(Beginning of Data to use)
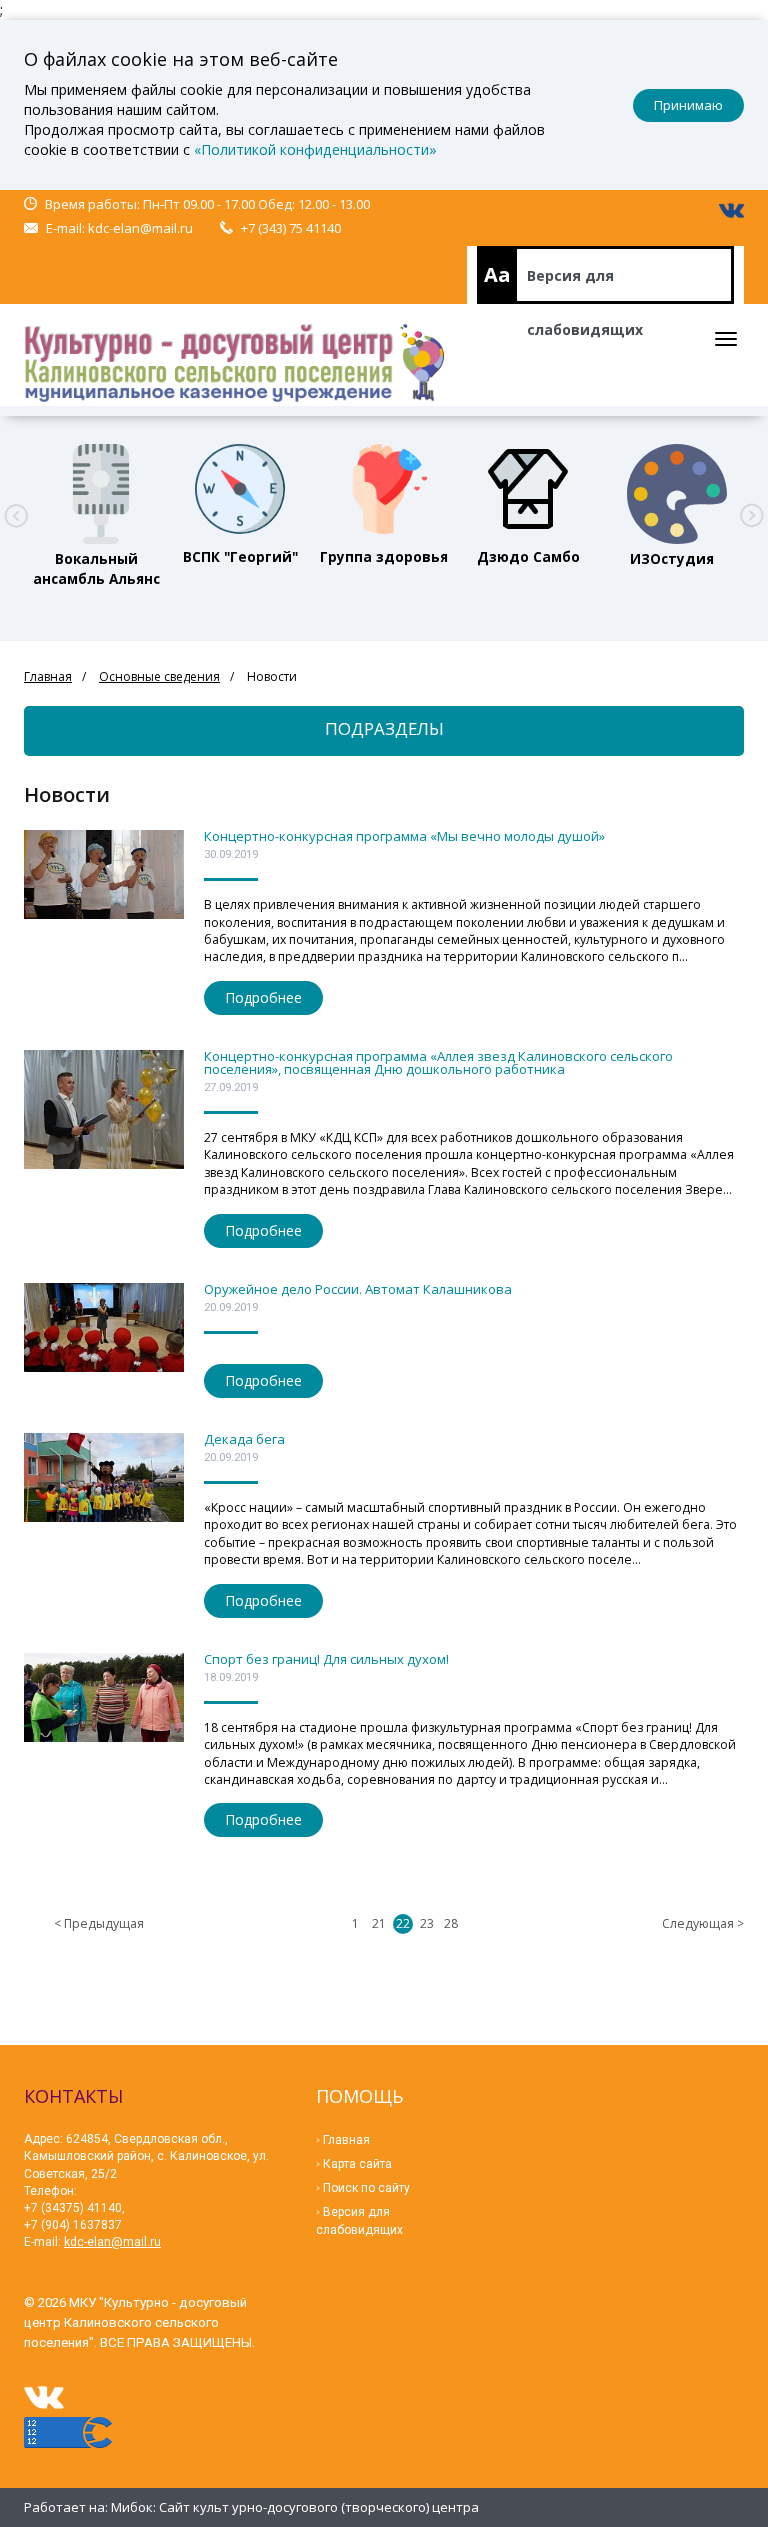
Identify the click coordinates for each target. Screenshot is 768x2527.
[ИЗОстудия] (672, 489)
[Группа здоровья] (384, 489)
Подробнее (263, 997)
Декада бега (244, 1439)
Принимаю (688, 105)
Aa (497, 274)
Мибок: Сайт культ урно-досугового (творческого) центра (295, 2507)
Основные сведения (159, 676)
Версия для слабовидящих (585, 285)
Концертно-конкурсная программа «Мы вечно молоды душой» (404, 836)
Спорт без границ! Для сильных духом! (326, 1659)
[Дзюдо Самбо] (528, 489)
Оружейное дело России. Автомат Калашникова (358, 1289)
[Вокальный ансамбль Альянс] (96, 489)
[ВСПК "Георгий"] (240, 489)
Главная (48, 676)
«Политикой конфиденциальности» (315, 149)
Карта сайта (357, 2164)
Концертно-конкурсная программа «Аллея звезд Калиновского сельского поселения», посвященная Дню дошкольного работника (438, 1062)
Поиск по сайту (366, 2188)
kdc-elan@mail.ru (140, 228)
(End of Data to use)
▶ [Task objective]: Give back every record exactly. Omit the pictures.

▶ [Expected answer]:
Identify the click coordinates for each target. Screenshot is 768x2527.
[ИЗОстудия] (672, 489)
[Группа здоровья] (384, 489)
Подробнее (263, 997)
Декада бега (244, 1439)
Принимаю (688, 105)
Aa (497, 274)
Мибок: Сайт культ урно-досугового (творческого) центра (295, 2507)
Основные сведения (159, 676)
Версия для слабовидящих (585, 285)
Концертно-конкурсная программа «Мы вечно молоды душой» (404, 836)
Спорт без границ! Для сильных духом! (326, 1659)
[Дзюдо Самбо] (528, 489)
Оружейное дело России. Автомат Калашникова (358, 1289)
[Вокальный ансамбль Альянс] (96, 489)
[ВСПК "Георгий"] (240, 489)
Главная (48, 676)
«Политикой конфиденциальности» (315, 149)
Карта сайта (357, 2164)
Концертно-конкурсная программа «Аллея звезд Калиновского сельского поселения», посвященная Дню дошкольного работника (438, 1062)
Поиск по сайту (366, 2188)
kdc-elan@mail.ru (140, 228)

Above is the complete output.